Trançamos nossos corpos e viramos corda grossa, que se afinava em nossa luxuria de nos querer cada vez mais juntos, virávamos fio, virávamos linha, virávamos ponto. Por fim éramos o nada positivamente repleto de tudo. Em nossa forma de tudo embriagamos o povo, iludimos os santos, sobrepujamos toda aquela putaria. O mundo era o que nascera pra sempre ser. Festa. No meio da brincadeira, o sol lançou nos um olhar sério. Que feito raio, cristalizou-nos em nossas formas humanas. Eu era homem, ela era mulher, o outro era o outro. Nos abraçávamos e éramos repelidos. Não conseguíamos mais nem um tipo de união. Era isso, o que fora fora, e agora éramos cada um de nós sozinhos. Paulistanos soltos em dispersão pela cidade grande, faminta, pantaleona. Olhei pra ela novamente que olhou pro outro que olhou para mim. Nossas lágrimas gelavam nossos corpos nus e frágeis. Não éramos mais deuses. Não éramos nem mesmo mais nós. Sabíamos que tudo que experimentáramos nunca mais ia acontecer. Nunca ninguém mais seria capaz de se amar e amar outro em tantas formas.

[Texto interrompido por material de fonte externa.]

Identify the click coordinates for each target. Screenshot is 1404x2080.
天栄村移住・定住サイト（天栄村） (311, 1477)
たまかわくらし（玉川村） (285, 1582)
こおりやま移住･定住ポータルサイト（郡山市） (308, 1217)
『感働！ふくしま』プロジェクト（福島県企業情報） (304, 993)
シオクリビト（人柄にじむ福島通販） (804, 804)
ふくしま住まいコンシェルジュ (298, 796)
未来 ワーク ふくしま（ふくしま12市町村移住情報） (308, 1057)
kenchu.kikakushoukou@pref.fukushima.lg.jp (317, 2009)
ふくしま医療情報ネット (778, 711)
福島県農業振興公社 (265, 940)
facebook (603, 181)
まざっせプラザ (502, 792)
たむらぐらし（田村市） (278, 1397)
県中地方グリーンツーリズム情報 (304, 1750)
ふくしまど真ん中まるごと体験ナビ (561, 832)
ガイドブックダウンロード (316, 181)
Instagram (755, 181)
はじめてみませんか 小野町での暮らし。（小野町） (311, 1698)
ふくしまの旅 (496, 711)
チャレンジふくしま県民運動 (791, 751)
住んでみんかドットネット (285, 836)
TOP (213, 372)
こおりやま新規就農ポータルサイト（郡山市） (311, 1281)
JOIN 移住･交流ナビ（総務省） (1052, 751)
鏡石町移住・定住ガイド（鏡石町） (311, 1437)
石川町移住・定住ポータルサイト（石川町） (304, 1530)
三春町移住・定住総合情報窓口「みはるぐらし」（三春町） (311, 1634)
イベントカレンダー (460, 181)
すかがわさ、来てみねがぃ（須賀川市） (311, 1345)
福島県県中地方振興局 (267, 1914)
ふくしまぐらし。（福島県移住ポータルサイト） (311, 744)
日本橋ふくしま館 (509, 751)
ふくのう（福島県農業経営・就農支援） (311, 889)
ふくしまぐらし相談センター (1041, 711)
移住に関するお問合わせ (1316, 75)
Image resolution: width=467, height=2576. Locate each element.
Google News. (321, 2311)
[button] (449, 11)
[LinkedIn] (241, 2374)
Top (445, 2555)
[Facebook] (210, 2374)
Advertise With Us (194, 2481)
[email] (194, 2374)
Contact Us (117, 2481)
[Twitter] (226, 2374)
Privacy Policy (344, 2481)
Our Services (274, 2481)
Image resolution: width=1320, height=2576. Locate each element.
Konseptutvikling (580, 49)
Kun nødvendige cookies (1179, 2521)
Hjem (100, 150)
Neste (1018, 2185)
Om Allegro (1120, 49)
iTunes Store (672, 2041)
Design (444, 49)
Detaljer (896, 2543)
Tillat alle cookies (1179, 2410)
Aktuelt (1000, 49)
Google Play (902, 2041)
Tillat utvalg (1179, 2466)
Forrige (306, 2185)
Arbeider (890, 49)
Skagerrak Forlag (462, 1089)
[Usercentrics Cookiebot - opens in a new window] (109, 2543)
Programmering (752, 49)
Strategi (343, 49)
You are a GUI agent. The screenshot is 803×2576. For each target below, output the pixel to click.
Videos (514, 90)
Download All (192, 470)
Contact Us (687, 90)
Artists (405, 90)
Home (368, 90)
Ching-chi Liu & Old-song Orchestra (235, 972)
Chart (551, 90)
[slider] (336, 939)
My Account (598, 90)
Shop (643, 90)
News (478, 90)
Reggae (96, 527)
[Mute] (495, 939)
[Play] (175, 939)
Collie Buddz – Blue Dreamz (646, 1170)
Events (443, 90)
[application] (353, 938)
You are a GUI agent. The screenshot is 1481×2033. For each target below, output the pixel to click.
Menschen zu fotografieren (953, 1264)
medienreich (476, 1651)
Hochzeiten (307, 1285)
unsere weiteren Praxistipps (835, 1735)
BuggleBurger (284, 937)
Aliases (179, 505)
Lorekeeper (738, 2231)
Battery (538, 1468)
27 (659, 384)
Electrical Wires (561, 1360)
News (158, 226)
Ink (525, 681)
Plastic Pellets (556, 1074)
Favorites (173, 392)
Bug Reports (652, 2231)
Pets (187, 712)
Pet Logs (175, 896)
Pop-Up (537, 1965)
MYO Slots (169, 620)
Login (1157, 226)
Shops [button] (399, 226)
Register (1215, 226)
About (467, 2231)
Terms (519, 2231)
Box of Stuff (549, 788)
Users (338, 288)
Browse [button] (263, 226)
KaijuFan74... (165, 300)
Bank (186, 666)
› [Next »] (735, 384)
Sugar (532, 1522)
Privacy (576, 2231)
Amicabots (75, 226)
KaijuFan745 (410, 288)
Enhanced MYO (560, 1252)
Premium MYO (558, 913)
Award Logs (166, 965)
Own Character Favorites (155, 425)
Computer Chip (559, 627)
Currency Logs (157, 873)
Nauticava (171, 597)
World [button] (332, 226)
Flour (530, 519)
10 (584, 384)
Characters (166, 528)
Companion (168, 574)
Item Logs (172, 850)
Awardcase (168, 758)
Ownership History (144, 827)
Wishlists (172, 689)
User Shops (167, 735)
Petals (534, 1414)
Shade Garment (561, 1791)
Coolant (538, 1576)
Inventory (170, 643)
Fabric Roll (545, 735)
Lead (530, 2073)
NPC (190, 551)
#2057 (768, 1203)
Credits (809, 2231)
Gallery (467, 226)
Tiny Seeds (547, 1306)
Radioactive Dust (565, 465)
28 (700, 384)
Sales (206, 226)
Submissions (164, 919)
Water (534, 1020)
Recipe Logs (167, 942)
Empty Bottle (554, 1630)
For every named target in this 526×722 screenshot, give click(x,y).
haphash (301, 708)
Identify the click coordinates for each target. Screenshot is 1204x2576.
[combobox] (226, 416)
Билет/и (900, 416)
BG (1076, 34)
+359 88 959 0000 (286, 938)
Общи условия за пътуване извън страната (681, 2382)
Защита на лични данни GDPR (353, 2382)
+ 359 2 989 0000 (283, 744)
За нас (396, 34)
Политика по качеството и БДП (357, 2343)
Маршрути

Muss es sein?? Ela me replicava com a voz mais triste, em fuga, que eu já ouvira. Es muss sein!! Es muss sein!! Eu respondia aos berros. Mas ao olhar nos olhos outros eu sabia: Tem de ser assim?? Assim tem que ser!! Assim tem que ser!! E minha voz já não era mais de fuga, nem a dela, nem a do outro. Se tinha de ser assim, seria de outra forma.